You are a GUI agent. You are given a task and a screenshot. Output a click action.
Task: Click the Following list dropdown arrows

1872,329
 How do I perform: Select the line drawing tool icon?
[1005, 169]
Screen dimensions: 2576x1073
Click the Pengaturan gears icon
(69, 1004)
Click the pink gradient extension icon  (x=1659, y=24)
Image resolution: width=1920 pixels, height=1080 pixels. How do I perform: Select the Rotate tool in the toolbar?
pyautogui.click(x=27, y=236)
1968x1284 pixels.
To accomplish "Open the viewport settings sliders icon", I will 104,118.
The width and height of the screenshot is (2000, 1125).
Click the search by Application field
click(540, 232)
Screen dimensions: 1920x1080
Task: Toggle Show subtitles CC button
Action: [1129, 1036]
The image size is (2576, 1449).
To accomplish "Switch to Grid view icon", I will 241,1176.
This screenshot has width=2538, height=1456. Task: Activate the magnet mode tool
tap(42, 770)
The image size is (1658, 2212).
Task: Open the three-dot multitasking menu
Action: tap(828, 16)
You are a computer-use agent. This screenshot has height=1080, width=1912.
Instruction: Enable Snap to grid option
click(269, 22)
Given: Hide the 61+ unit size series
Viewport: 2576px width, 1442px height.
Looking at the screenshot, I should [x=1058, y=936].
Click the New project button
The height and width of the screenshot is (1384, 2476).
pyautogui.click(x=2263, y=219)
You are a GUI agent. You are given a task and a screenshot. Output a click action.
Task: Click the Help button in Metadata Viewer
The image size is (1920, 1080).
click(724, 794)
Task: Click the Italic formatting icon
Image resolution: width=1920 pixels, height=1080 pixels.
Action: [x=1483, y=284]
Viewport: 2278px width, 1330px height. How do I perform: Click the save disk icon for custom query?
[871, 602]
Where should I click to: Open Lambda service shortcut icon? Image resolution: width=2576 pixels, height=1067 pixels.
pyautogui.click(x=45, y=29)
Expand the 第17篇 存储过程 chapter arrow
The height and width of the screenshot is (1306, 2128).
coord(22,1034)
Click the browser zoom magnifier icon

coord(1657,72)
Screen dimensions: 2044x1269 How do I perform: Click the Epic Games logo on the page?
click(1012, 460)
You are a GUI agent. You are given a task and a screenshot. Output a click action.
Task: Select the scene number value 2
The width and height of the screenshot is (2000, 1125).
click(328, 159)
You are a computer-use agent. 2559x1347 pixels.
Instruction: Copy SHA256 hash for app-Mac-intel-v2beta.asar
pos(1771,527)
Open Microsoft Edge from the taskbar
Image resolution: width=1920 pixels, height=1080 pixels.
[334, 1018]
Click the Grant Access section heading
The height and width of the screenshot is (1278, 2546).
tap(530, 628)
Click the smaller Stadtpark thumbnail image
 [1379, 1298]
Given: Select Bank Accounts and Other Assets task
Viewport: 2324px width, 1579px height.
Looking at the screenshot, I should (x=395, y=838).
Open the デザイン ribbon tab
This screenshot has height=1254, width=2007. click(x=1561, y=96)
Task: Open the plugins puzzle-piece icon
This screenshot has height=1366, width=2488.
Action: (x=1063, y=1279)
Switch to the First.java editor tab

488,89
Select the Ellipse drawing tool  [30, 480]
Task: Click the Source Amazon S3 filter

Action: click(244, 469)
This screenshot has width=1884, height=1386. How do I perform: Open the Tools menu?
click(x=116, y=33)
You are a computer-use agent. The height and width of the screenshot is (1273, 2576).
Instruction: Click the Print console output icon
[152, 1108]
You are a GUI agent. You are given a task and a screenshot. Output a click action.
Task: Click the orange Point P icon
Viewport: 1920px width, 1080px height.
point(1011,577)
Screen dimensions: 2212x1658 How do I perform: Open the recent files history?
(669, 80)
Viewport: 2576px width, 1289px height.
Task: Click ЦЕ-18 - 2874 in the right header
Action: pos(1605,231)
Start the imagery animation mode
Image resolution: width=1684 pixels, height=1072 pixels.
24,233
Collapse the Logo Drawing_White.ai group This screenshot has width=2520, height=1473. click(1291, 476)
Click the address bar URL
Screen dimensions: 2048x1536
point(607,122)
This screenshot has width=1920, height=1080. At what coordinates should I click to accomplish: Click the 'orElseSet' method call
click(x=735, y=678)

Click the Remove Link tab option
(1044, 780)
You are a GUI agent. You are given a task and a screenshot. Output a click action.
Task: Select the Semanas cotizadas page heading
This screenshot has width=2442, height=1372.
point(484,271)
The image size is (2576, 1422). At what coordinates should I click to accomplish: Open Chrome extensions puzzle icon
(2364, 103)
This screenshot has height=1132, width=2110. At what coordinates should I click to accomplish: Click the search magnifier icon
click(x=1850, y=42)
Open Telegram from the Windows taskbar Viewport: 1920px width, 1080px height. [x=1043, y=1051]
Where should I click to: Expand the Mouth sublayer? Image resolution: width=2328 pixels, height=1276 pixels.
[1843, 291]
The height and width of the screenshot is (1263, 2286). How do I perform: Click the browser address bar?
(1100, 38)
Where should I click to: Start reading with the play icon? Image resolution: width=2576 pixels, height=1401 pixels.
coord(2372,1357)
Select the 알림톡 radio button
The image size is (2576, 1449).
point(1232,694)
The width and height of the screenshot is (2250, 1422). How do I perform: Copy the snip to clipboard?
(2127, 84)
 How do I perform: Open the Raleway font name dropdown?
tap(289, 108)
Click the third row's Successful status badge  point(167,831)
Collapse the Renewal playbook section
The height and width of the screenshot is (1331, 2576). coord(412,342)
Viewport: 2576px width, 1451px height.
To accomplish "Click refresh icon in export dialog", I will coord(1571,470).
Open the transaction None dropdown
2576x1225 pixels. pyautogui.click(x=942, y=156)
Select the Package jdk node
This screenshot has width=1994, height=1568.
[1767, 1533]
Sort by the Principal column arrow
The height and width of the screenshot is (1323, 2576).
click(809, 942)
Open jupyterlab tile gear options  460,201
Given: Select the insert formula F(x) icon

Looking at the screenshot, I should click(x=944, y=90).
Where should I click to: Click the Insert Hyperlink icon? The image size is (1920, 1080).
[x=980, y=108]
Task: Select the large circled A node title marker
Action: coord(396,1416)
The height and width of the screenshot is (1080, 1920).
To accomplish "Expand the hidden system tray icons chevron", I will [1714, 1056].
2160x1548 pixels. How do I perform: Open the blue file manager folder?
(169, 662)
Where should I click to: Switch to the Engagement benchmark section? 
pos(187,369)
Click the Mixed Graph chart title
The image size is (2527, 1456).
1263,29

□ □ □

■ Problem to work on:
What you return must match the data word for word.

■ Response:
You are a GUI agent. You are given a task and a screenshot. Output a click action.
Task: Click the Following list dropdown arrows

1872,329
 How do I perform: Select the line drawing tool icon?
[1005, 169]
Screen dimensions: 2576x1073
Click the Pengaturan gears icon
(69, 1004)
Click the pink gradient extension icon  (x=1659, y=24)
Image resolution: width=1920 pixels, height=1080 pixels. How do I perform: Select the Rotate tool in the toolbar?
pyautogui.click(x=27, y=236)
1968x1284 pixels.
To accomplish "Open the viewport settings sliders icon", I will 104,118.
The width and height of the screenshot is (2000, 1125).
Click the search by Application field
click(540, 232)
Screen dimensions: 1920x1080
Task: Toggle Show subtitles CC button
Action: [1129, 1036]
The image size is (2576, 1449).
To accomplish "Switch to Grid view icon", I will 241,1176.
This screenshot has width=2538, height=1456. Task: Activate the magnet mode tool
tap(42, 770)
The image size is (1658, 2212).
Task: Open the three-dot multitasking menu
Action: tap(828, 16)
You are a computer-use agent. This screenshot has height=1080, width=1912.
Instruction: Enable Snap to grid option
click(269, 22)
Given: Hide the 61+ unit size series
Viewport: 2576px width, 1442px height.
Looking at the screenshot, I should [x=1058, y=936].
Click the New project button
The height and width of the screenshot is (1384, 2476).
pyautogui.click(x=2263, y=219)
You are a GUI agent. You are given a task and a screenshot. Output a click action.
Task: Click the Help button in Metadata Viewer
The image size is (1920, 1080).
click(724, 794)
Task: Click the Italic formatting icon
Image resolution: width=1920 pixels, height=1080 pixels.
Action: [x=1483, y=284]
Viewport: 2278px width, 1330px height. How do I perform: Click the save disk icon for custom query?
[871, 602]
Where should I click to: Open Lambda service shortcut icon? Image resolution: width=2576 pixels, height=1067 pixels.
pyautogui.click(x=45, y=29)
Expand the 第17篇 存储过程 chapter arrow
The height and width of the screenshot is (1306, 2128).
coord(22,1034)
Click the browser zoom magnifier icon

coord(1657,72)
Screen dimensions: 2044x1269 How do I perform: Click the Epic Games logo on the page?
click(1012, 460)
You are a GUI agent. You are given a task and a screenshot. Output a click action.
Task: Select the scene number value 2
The width and height of the screenshot is (2000, 1125).
click(328, 159)
You are a computer-use agent. 2559x1347 pixels.
Instruction: Copy SHA256 hash for app-Mac-intel-v2beta.asar
pos(1771,527)
Open Microsoft Edge from the taskbar
Image resolution: width=1920 pixels, height=1080 pixels.
[334, 1018]
Click the Grant Access section heading
The height and width of the screenshot is (1278, 2546).
tap(530, 628)
Click the smaller Stadtpark thumbnail image
 [1379, 1298]
Given: Select Bank Accounts and Other Assets task
Viewport: 2324px width, 1579px height.
Looking at the screenshot, I should (x=395, y=838).
Open the デザイン ribbon tab
This screenshot has height=1254, width=2007. click(x=1561, y=96)
Task: Open the plugins puzzle-piece icon
This screenshot has height=1366, width=2488.
Action: (x=1063, y=1279)
Switch to the First.java editor tab

488,89
Select the Ellipse drawing tool  [30, 480]
Task: Click the Source Amazon S3 filter

Action: click(244, 469)
This screenshot has width=1884, height=1386. How do I perform: Open the Tools menu?
click(x=116, y=33)
You are a computer-use agent. The height and width of the screenshot is (1273, 2576).
Instruction: Click the Print console output icon
[152, 1108]
You are a GUI agent. You are given a task and a screenshot. Output a click action.
Task: Click the orange Point P icon
Viewport: 1920px width, 1080px height.
point(1011,577)
Screen dimensions: 2212x1658 How do I perform: Open the recent files history?
(669, 80)
Viewport: 2576px width, 1289px height.
Task: Click ЦЕ-18 - 2874 in the right header
Action: pos(1605,231)
Start the imagery animation mode
Image resolution: width=1684 pixels, height=1072 pixels.
24,233
Collapse the Logo Drawing_White.ai group This screenshot has width=2520, height=1473. click(1291, 476)
Click the address bar URL
Screen dimensions: 2048x1536
point(607,122)
This screenshot has width=1920, height=1080. At what coordinates should I click to accomplish: Click the 'orElseSet' method call
click(x=735, y=678)

Click the Remove Link tab option
(1044, 780)
You are a GUI agent. You are given a task and a screenshot. Output a click action.
Task: Select the Semanas cotizadas page heading
This screenshot has width=2442, height=1372.
point(484,271)
The image size is (2576, 1422). At what coordinates should I click to accomplish: Open Chrome extensions puzzle icon
(2364, 103)
This screenshot has height=1132, width=2110. At what coordinates should I click to accomplish: Click the search magnifier icon
click(x=1850, y=42)
Open Telegram from the Windows taskbar Viewport: 1920px width, 1080px height. [x=1043, y=1051]
Where should I click to: Expand the Mouth sublayer? Image resolution: width=2328 pixels, height=1276 pixels.
[1843, 291]
The height and width of the screenshot is (1263, 2286). How do I perform: Click the browser address bar?
(1100, 38)
Where should I click to: Start reading with the play icon? Image resolution: width=2576 pixels, height=1401 pixels.
coord(2372,1357)
Select the 알림톡 radio button
The image size is (2576, 1449).
point(1232,694)
The width and height of the screenshot is (2250, 1422). How do I perform: Copy the snip to clipboard?
(2127, 84)
 How do I perform: Open the Raleway font name dropdown?
tap(289, 108)
Click the third row's Successful status badge  point(167,831)
Collapse the Renewal playbook section
The height and width of the screenshot is (1331, 2576). coord(412,342)
Viewport: 2576px width, 1451px height.
To accomplish "Click refresh icon in export dialog", I will coord(1571,470).
Open the transaction None dropdown
2576x1225 pixels. pyautogui.click(x=942, y=156)
Select the Package jdk node
This screenshot has width=1994, height=1568.
[1767, 1533]
Sort by the Principal column arrow
The height and width of the screenshot is (1323, 2576).
click(809, 942)
Open jupyterlab tile gear options  460,201
Given: Select the insert formula F(x) icon

Looking at the screenshot, I should click(x=944, y=90).
Where should I click to: Click the Insert Hyperlink icon? The image size is (1920, 1080).
[x=980, y=108]
Task: Select the large circled A node title marker
Action: coord(396,1416)
The height and width of the screenshot is (1080, 1920).
To accomplish "Expand the hidden system tray icons chevron", I will [1714, 1056].
2160x1548 pixels. How do I perform: Open the blue file manager folder?
(169, 662)
Where should I click to: Switch to the Engagement benchmark section? 
pos(187,369)
Click the Mixed Graph chart title
The image size is (2527, 1456).
1263,29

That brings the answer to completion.